What you should do — Copy the lines below exactly. Start at the first and finish with the line containing "ECER (189, 2564)".

(Provided records)

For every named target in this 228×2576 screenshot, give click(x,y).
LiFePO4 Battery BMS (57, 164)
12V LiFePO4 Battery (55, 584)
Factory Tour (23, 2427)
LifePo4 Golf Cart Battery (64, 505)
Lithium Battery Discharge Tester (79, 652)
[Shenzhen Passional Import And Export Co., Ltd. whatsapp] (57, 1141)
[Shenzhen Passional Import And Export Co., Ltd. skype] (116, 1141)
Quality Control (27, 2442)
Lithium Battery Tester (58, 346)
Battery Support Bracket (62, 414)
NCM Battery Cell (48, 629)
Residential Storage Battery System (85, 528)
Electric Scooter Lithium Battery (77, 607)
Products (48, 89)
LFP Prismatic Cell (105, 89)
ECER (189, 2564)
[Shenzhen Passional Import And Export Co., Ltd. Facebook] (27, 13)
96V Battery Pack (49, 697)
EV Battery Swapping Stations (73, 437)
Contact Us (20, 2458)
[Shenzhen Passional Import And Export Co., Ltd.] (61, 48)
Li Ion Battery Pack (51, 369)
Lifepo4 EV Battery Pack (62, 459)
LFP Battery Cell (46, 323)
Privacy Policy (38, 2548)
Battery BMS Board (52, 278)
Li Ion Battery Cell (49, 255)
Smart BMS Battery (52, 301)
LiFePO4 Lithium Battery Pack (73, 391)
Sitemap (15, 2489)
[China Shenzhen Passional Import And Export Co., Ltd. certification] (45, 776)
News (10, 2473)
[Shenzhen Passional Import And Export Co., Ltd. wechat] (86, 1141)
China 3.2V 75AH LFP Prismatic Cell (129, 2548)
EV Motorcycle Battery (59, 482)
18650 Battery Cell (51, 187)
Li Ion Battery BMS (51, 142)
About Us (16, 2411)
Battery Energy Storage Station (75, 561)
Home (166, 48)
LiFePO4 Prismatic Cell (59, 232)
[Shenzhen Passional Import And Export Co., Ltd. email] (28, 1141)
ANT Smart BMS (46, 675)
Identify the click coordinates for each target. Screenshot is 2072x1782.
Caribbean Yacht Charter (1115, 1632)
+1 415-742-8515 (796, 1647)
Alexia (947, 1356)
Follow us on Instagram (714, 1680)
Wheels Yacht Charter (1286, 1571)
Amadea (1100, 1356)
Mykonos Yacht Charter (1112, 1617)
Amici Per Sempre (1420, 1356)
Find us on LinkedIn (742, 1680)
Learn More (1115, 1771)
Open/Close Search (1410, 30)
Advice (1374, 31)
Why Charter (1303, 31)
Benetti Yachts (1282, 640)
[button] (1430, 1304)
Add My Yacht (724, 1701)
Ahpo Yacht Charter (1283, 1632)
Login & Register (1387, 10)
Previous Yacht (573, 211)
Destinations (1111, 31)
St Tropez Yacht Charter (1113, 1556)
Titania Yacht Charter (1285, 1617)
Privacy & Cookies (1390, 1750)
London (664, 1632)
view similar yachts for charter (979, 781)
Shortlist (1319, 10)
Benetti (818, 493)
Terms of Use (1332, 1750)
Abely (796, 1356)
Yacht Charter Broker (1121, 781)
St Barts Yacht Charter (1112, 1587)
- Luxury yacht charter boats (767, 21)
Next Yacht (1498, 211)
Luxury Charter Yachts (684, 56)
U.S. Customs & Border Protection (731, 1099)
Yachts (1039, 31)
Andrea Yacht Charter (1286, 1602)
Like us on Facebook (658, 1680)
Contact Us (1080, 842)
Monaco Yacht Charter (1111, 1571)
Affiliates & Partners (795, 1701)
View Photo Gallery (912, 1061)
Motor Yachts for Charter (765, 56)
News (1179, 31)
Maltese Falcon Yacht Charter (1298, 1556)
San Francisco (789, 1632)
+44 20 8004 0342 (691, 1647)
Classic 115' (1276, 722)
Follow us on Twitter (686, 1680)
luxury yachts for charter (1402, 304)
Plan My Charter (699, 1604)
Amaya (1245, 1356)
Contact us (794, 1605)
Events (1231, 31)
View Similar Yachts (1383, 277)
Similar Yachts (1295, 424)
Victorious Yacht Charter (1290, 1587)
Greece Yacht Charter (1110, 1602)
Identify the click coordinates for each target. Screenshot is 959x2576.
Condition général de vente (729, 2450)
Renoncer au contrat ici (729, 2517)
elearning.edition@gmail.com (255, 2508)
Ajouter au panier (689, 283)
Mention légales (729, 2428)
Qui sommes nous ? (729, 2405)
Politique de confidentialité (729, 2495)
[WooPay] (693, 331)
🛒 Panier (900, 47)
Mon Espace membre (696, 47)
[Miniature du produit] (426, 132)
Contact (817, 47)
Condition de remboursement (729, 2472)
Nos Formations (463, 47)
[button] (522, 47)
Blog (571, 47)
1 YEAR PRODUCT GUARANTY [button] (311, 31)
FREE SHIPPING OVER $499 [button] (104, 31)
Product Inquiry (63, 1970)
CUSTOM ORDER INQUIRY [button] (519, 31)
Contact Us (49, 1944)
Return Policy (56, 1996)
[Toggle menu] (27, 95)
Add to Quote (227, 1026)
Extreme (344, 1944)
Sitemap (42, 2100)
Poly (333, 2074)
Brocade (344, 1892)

(End Provided records)

Exercise answer —
For every named target in this 228×2576 screenshot, give click(x,y).
LiFePO4 Battery BMS (57, 164)
12V LiFePO4 Battery (55, 584)
Factory Tour (23, 2427)
LifePo4 Golf Cart Battery (64, 505)
Lithium Battery Discharge Tester (79, 652)
[Shenzhen Passional Import And Export Co., Ltd. whatsapp] (57, 1141)
[Shenzhen Passional Import And Export Co., Ltd. skype] (116, 1141)
Quality Control (27, 2442)
Lithium Battery Tester (58, 346)
Battery Support Bracket (62, 414)
NCM Battery Cell (48, 629)
Residential Storage Battery System (85, 528)
Electric Scooter Lithium Battery (77, 607)
Products (48, 89)
LFP Prismatic Cell (105, 89)
ECER (189, 2564)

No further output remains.